I’ve been trying to write more. Short fiction. I’ve entered a few contests so far with no expectations except for that of an imposed deadline. In the process, I’ve learned something about myself, something I do not like (an addition to a very long list): I seem to suffer from last-minute syndrome. I learn of a contest’s existence weeks–if not months–in advance, and yet, here I am again with nuggets of two potential ideas and deadlines looming just around the corner, i.e. this weekend.
The thing with writing is that there are no rules. Oh sure, there are tips and perspectives.
“This works for me, so it might work for you. Or not. But try it. Maybe.”
There are schools of thoughts.
“A story should be written in full in one sitting.”
“If you spend more than six months on a story without nearing completion, forget it… Except if you’re Harper Lee. Or Flaubert.”
There are even mathematical formulas.
“Take your draft + Cut off about 25% of it = Get final cut.”
And here I thought I chose a career in letters to avoid the whole math thing!

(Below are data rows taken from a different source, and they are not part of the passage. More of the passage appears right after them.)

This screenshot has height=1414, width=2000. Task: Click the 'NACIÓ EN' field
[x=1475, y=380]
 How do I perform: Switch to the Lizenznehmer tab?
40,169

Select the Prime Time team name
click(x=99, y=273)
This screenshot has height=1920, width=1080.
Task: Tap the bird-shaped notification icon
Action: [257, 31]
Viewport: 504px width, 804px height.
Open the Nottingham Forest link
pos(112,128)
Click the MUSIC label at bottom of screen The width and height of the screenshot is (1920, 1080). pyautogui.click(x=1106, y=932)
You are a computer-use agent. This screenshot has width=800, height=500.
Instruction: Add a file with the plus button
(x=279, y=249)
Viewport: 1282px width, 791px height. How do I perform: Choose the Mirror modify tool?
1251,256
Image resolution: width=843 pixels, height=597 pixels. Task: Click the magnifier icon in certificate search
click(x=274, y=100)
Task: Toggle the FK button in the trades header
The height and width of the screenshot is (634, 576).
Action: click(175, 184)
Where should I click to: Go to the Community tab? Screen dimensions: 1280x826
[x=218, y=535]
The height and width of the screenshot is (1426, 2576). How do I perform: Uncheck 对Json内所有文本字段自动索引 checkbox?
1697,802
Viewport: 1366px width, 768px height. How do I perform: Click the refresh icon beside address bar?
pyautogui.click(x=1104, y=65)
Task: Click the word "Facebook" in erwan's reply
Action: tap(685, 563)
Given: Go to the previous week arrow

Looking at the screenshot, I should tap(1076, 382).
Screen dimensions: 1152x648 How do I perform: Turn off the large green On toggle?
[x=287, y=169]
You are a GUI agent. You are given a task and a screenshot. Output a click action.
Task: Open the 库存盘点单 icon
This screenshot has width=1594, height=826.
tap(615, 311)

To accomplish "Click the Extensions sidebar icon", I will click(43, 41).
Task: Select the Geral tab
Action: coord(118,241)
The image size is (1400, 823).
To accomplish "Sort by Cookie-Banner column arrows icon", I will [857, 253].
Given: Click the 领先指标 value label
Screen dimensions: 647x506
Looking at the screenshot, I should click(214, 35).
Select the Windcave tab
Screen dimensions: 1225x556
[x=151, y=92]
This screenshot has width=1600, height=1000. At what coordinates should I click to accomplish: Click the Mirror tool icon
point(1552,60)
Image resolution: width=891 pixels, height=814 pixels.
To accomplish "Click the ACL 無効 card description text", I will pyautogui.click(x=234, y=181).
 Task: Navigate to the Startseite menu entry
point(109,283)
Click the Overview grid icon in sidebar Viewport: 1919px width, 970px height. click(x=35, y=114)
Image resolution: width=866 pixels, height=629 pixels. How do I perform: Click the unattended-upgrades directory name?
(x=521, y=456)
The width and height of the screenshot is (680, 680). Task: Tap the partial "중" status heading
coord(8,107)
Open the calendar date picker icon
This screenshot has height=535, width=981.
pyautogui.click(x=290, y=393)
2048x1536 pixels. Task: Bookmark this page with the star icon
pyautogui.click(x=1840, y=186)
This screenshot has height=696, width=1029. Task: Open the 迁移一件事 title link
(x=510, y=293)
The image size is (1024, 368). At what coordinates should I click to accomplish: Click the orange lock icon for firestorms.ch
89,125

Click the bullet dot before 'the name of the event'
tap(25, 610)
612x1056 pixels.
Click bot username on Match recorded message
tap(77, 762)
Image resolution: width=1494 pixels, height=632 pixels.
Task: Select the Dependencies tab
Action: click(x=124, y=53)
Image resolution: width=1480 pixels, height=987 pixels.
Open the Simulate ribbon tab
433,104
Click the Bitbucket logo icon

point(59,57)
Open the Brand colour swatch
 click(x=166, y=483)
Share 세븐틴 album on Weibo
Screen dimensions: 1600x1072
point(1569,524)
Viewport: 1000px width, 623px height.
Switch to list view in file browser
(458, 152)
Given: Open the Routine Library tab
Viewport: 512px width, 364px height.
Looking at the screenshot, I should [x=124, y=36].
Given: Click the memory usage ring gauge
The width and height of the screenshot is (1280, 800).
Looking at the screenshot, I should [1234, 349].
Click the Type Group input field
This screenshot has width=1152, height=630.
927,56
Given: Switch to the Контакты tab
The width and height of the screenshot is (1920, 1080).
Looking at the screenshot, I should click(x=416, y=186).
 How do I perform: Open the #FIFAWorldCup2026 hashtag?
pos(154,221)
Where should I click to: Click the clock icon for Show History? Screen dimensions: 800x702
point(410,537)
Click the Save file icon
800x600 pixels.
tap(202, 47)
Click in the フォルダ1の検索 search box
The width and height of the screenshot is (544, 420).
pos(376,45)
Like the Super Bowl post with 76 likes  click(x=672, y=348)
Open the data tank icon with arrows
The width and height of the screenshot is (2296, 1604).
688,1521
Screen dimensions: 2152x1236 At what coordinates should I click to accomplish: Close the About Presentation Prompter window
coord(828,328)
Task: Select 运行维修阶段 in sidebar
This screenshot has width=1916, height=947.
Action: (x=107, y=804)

I know distance is good; it could actually be key. You write it all down. You take a breather. You come back and you can see it for what it is and make the necessary cuts and additions to make it shine, or at least make it less dull. But when you suffer from last-minute syndrome, you lack the time required for distance. You rely on your first readers (and you drive them a little bonkers: “Got time to read this? I have to ship it in, oh, two hours. Swimming in time, right?”).
I’m left hoping that the cliché of practice makes perfect will turn out to be true; that the more I will write, the better I will be at getting started earlier and at completing a first draft at least a few days before a deadline.